> Data shown
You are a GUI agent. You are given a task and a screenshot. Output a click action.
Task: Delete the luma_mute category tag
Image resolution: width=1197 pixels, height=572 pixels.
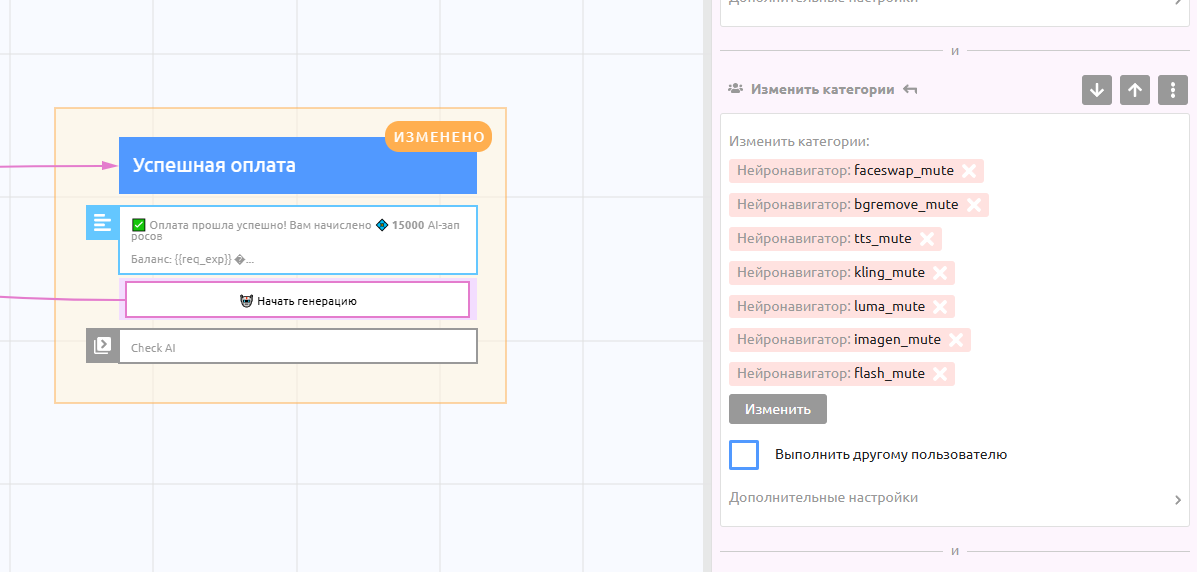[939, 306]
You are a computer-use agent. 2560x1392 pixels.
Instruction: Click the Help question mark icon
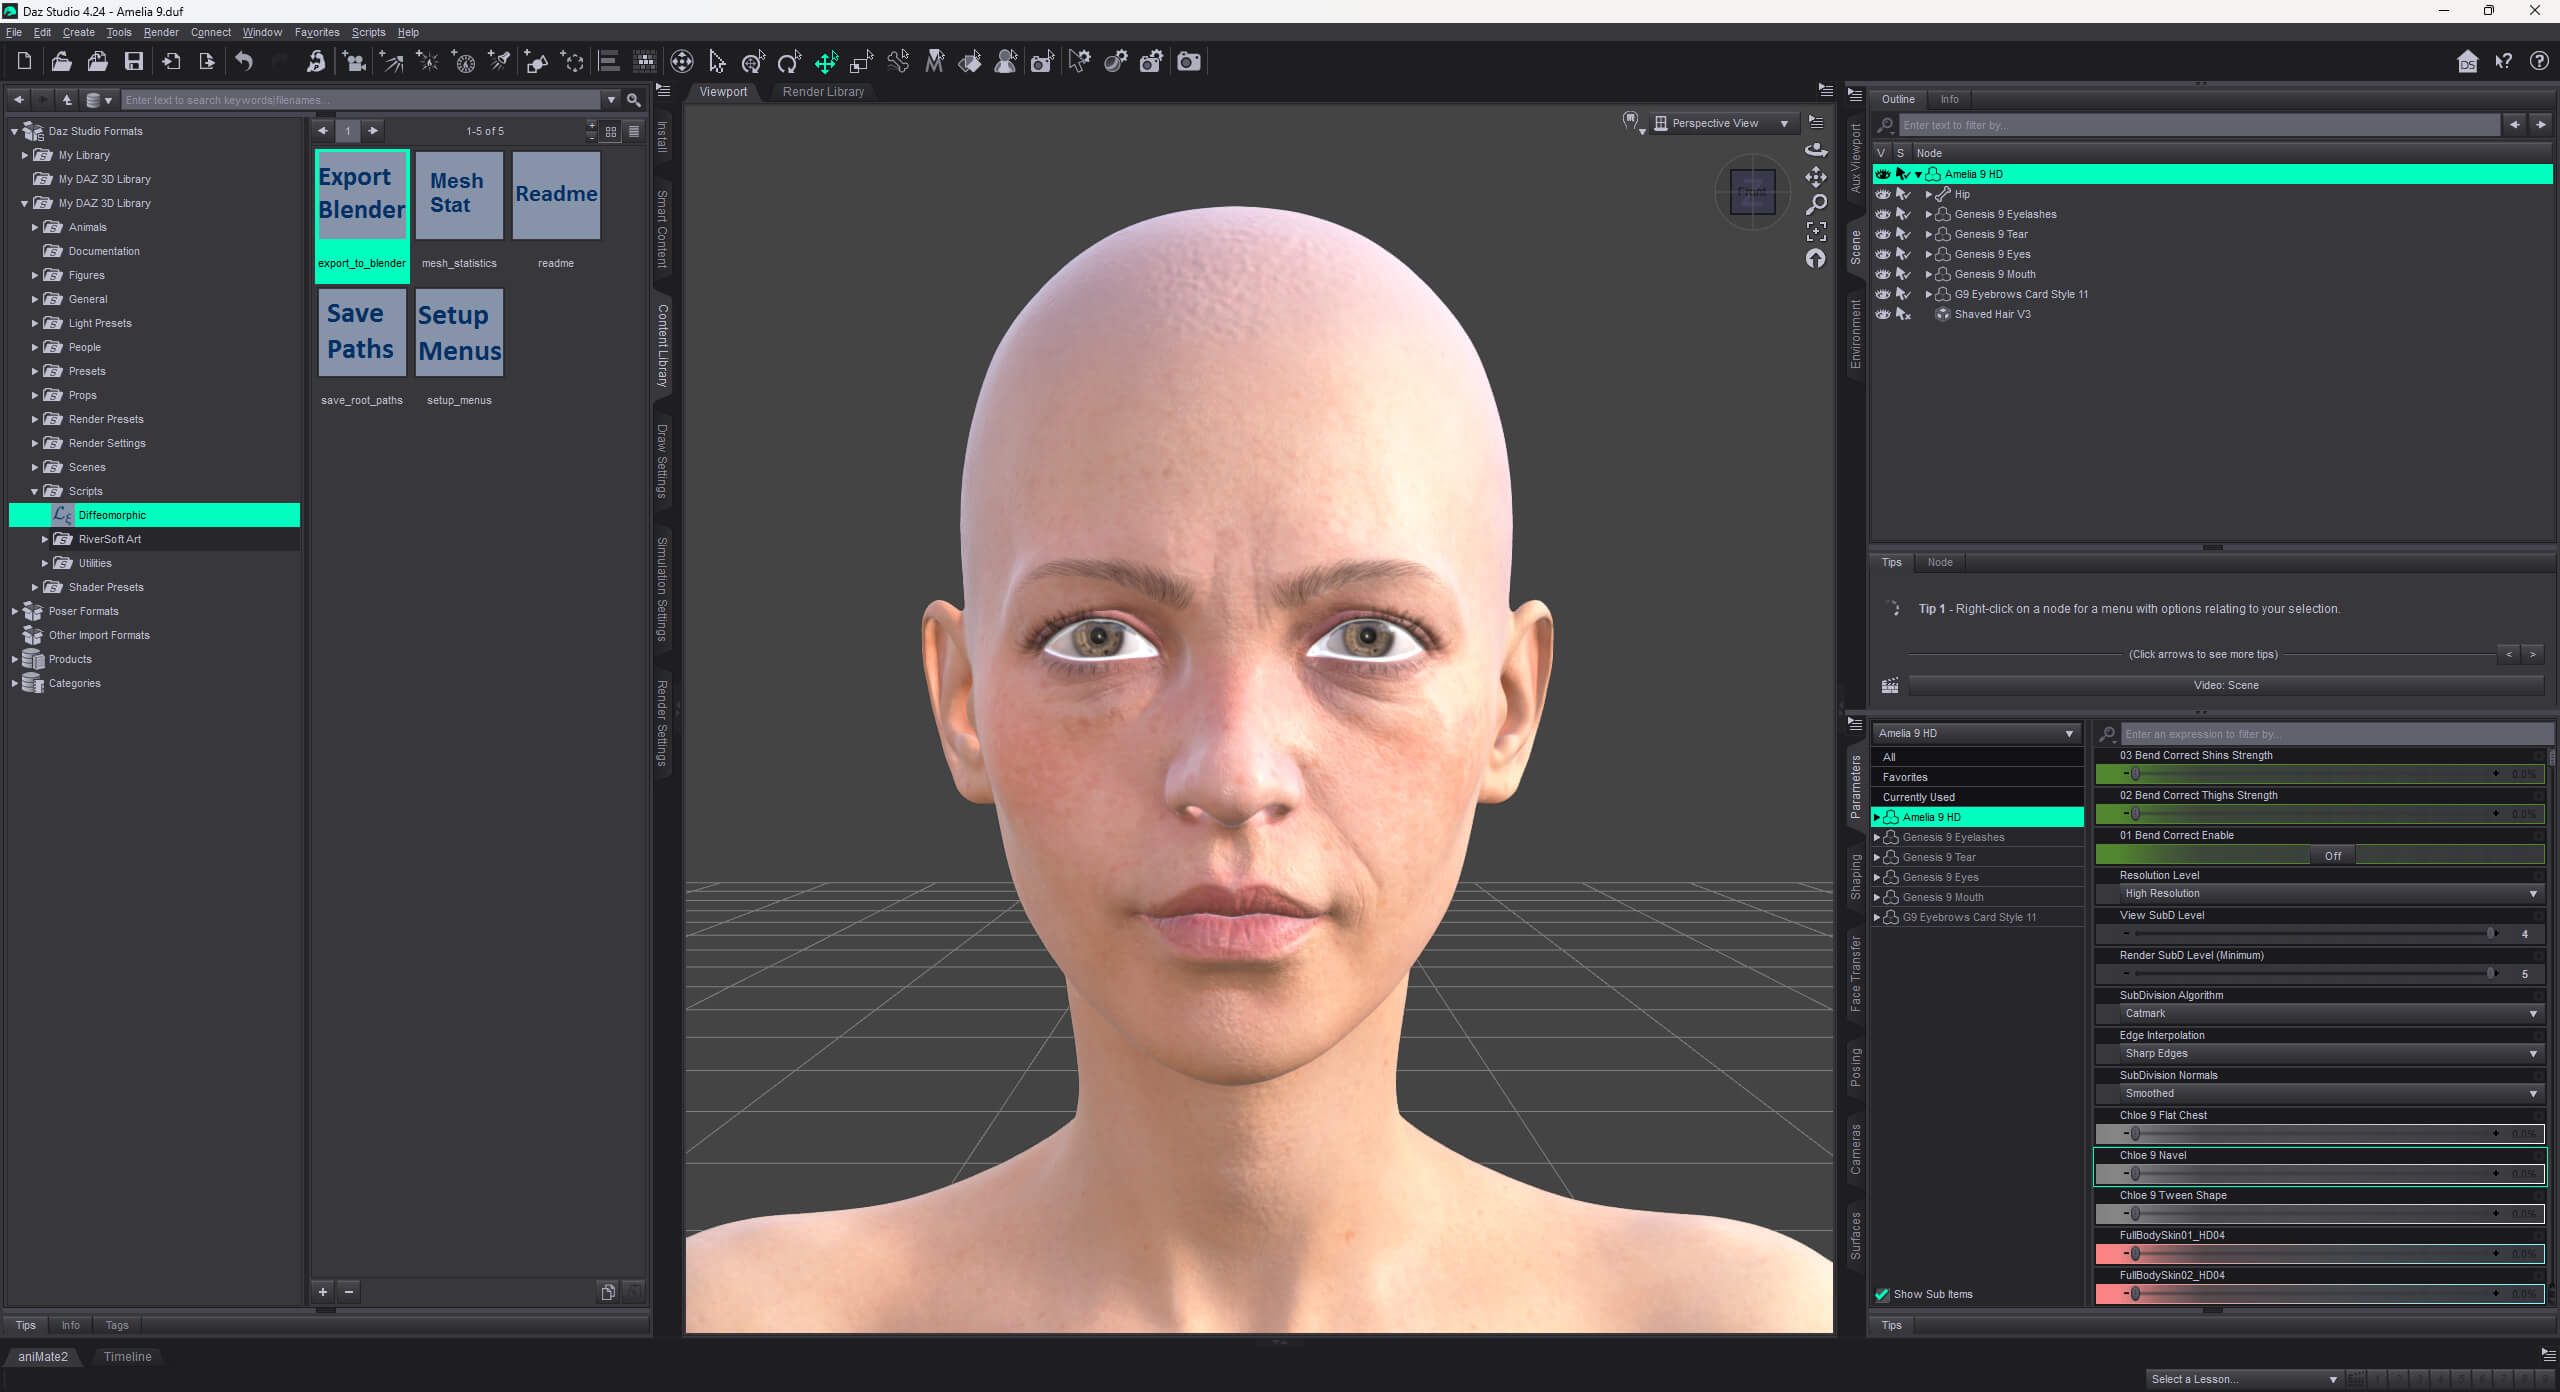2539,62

--

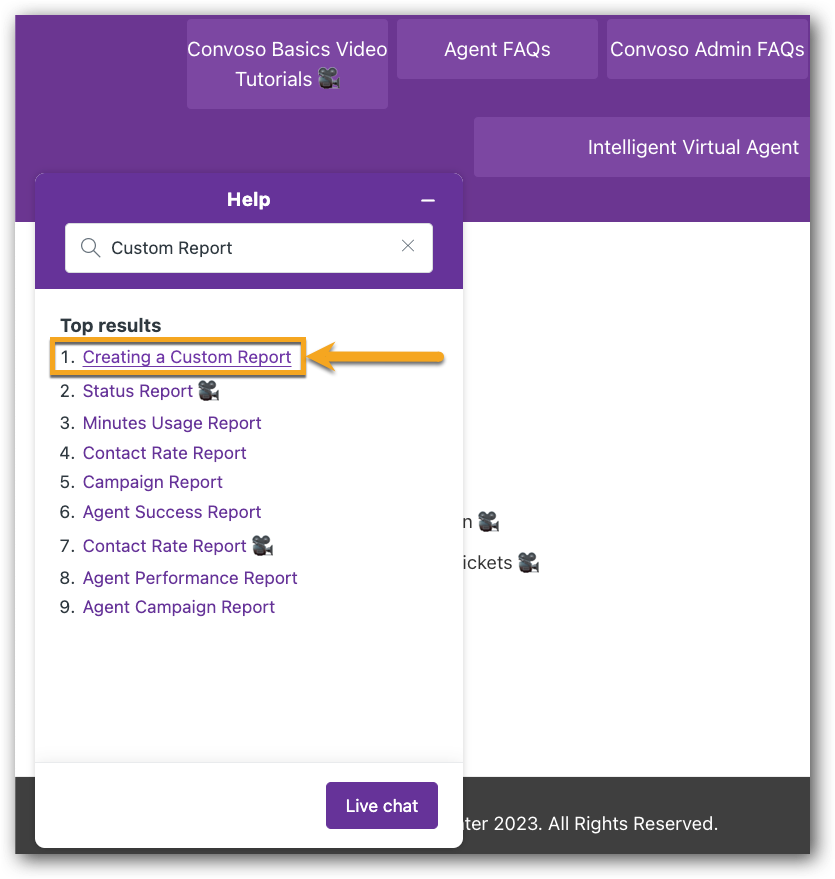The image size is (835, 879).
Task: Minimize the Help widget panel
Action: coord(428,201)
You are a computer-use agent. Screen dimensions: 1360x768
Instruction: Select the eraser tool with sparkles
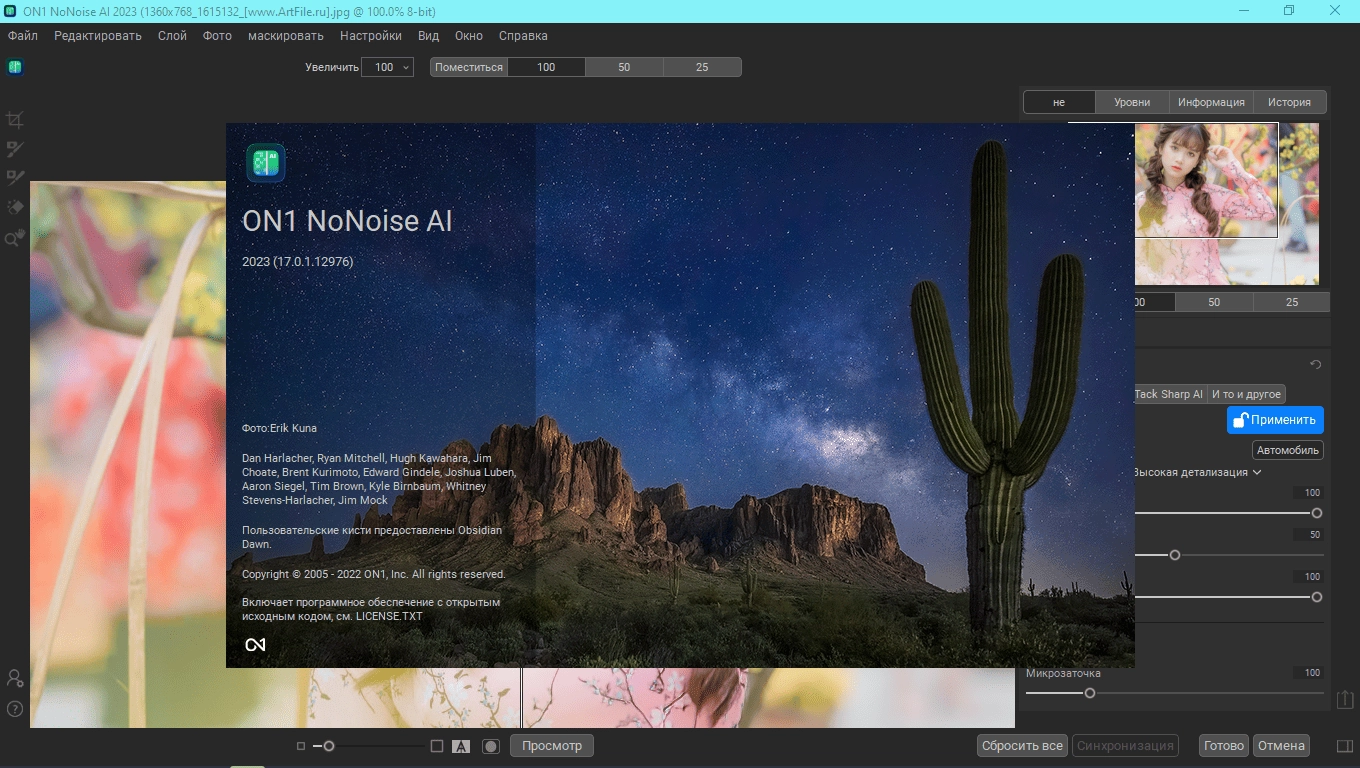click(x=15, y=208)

...

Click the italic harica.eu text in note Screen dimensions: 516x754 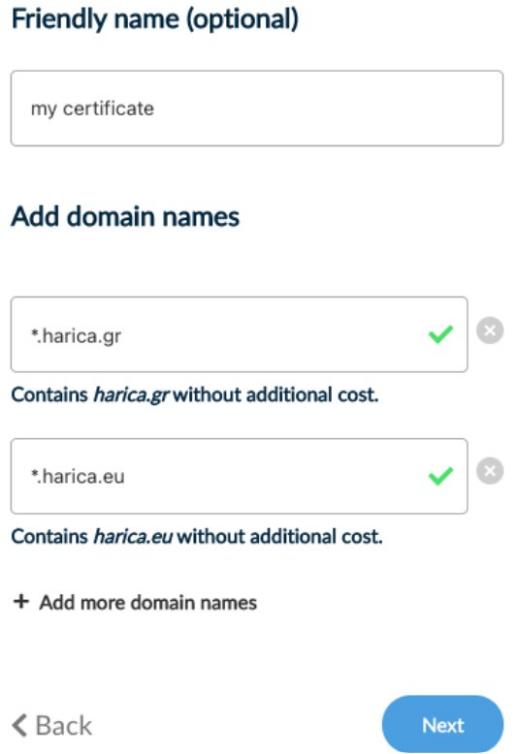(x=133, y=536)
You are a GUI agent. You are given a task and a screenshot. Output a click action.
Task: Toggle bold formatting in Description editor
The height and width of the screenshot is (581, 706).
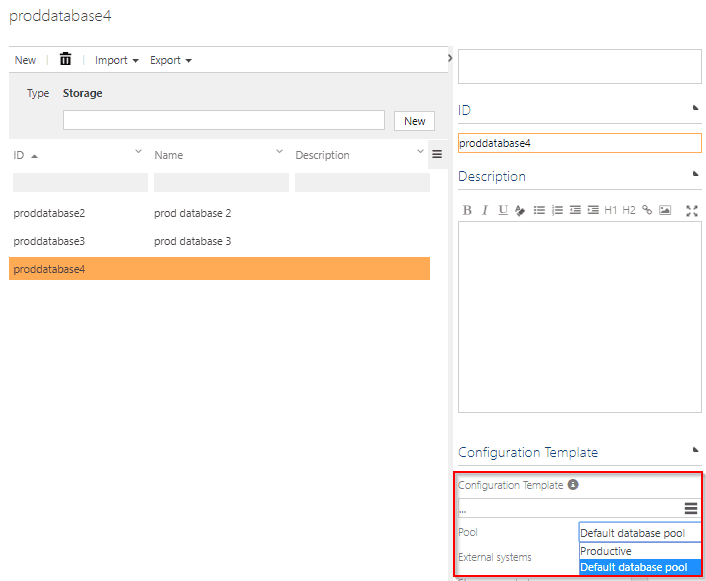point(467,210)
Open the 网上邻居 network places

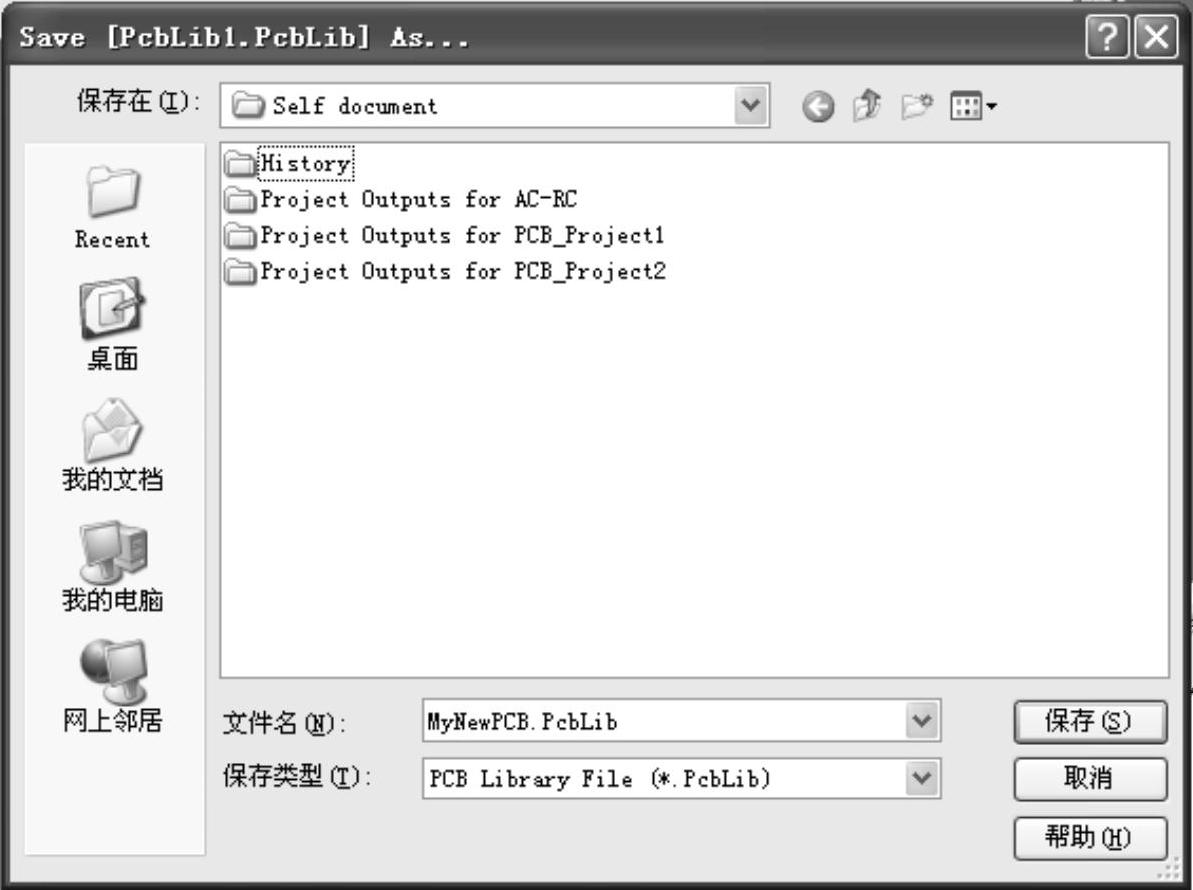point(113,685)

> What is being asked
Apply a filter to the listing above so that only lines with "agent" are kept, and copy those lines.

> Response
You are a GUI agent. You are given a task and a screenshot. Output a click action.
You are a computer-use agent. 2560x1392 pixels.
You are a computer-use agent. Screen dimensions: 1360x768
You are a GUI agent. You are given a task and a screenshot. Output a click action.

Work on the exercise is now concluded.